◆ **List of tasks**
1) Translate into Spanish the following sentence from the strip belt passage below: "As shown, the distal belt end 134 of each strip belt 130 can wrap around the corresponding head pulley 312a."
2) For each statement, state yes or no according to the strip belt passage below, and quote the words of the passage that decide it. (a) In the present aspect, the drive system is a pulley system 310. (b) The tail pulley 312b is disposed at the distal belt end 134 of each strip belt 130. (c) The head pulley 312a can be rotationally driven by a motor.

FIG. 3 further illustrates the lateral alignment of the distal belt ends 134 of the strip belts 130 of a corresponding merge conveyor 120. In other aspects, however, some or all of the proximal belt ends 132 of the strip belts 130 may be substantially laterally aligned and/or some or all of the distal belt ends 134 of the strip belts 130 may not be laterally aligned. Furthermore, in other aspects, the lengths of some or all of the strip belts 130 may be substantially equal. According to example aspects, each of the strip belts 130 can be driven and guided by a drive system, which can be a pulley system 310 in the present aspect. The drive system (e.g., the pulley system 310) can comprise one or more guides, which can include a plurality of rotating pulleys 312 in the present aspect. For example, the pulley system 310 can comprise at least a first one of the pulleys 312 (i.e., a head pulley 312a) disposed at the distal belt end 134 of each strip belt 130 and a second one of the pulleys 312 (i.e., a tail pulley 312b, shown in FIG. 4) disposed at the proximal belt end 132 of each strip belt 130.
Some or all of the rotating pulleys, including the head and tail pulleys 312a,b, can be configured to guide the corresponding strip belt 130 as it slides around the pulley system 310. As shown, the distal belt end 134 of each strip belt 130 can wrap around the corresponding head pulley 312a. In example aspects, the head pulley 312a can be a driven pulley configured to both drive the movement of the strip belt 130. The driven head pulley 312a can be rotationally driven by a motor, for example, and the rotation of the head pulley 312a can impart motion to the strip belt 130. The head pulley 312a can further be configured to guide the strip belt 130 about the pulley system 310.

◆ **Dataset rows**
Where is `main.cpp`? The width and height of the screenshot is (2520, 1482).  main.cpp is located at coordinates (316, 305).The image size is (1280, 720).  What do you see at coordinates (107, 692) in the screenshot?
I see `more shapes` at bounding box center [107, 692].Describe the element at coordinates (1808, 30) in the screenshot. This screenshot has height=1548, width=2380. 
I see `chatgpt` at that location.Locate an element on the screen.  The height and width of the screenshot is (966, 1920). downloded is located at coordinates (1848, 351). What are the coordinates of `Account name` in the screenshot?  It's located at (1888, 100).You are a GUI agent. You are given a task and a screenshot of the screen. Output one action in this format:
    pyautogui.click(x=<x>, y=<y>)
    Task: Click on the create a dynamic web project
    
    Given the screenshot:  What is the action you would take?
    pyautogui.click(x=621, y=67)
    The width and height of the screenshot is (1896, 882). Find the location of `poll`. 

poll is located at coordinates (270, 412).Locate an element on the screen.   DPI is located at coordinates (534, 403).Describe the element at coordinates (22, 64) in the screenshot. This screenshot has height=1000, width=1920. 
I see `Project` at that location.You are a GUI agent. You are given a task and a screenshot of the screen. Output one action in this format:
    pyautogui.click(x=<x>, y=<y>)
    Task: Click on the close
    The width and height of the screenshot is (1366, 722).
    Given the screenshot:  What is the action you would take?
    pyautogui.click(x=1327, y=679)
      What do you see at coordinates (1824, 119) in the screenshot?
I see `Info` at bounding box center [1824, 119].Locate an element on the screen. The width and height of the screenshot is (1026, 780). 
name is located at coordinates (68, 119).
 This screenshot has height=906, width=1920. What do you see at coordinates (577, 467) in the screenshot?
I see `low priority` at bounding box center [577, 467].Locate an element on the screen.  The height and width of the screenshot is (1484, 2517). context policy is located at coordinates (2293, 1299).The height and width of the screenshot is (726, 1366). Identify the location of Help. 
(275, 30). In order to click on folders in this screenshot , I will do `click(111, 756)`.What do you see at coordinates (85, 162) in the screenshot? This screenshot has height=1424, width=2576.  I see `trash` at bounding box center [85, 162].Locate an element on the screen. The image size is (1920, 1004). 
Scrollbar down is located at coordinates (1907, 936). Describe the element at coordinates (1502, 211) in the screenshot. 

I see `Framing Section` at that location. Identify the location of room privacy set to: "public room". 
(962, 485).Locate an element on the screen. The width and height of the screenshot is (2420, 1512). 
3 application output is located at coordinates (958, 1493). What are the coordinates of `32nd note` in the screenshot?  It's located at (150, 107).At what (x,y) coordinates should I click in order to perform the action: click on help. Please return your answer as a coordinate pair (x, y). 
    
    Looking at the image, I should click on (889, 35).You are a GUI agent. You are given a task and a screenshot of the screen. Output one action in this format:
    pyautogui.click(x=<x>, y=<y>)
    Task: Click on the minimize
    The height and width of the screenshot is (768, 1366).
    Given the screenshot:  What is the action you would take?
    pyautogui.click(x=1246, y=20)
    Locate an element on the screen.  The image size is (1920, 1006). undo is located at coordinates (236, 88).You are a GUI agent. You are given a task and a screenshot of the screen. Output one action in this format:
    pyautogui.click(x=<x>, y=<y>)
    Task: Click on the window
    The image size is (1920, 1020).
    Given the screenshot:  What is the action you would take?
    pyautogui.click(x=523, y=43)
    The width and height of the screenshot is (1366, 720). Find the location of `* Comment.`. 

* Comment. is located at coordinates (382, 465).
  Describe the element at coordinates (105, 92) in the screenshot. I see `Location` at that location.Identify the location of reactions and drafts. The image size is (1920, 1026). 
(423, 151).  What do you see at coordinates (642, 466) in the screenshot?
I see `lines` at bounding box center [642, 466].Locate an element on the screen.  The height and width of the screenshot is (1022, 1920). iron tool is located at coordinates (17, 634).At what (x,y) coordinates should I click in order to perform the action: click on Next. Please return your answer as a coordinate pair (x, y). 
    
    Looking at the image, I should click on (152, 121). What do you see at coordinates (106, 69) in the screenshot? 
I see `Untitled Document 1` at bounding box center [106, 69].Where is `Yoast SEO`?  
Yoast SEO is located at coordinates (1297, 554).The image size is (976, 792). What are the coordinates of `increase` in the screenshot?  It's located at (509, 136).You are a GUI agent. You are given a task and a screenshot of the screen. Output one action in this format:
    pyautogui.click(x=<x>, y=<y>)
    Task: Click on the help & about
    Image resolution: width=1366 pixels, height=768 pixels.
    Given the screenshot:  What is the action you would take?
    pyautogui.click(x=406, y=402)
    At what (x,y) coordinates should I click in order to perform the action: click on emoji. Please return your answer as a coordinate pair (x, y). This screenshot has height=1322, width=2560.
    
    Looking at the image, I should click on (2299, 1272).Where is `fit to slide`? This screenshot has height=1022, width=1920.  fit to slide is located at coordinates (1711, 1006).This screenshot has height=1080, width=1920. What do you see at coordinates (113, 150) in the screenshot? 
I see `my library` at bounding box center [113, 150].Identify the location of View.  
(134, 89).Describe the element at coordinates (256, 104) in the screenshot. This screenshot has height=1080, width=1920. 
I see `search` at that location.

◆ **Results of the tasks**
1) Como se muestra, el extremo distal 134 de cada banda en tira 130 puede envolverse alrededor de la polea de cabeza 312a correspondiente.

2)
(a) Yes: "which can be a pulley system 310 in the present aspect"
(b) No: "disposed at the proximal belt end 132 of each strip belt 130"
(c) Yes: "The driven head pulley 312a can be rotationally driven by a motor, for example"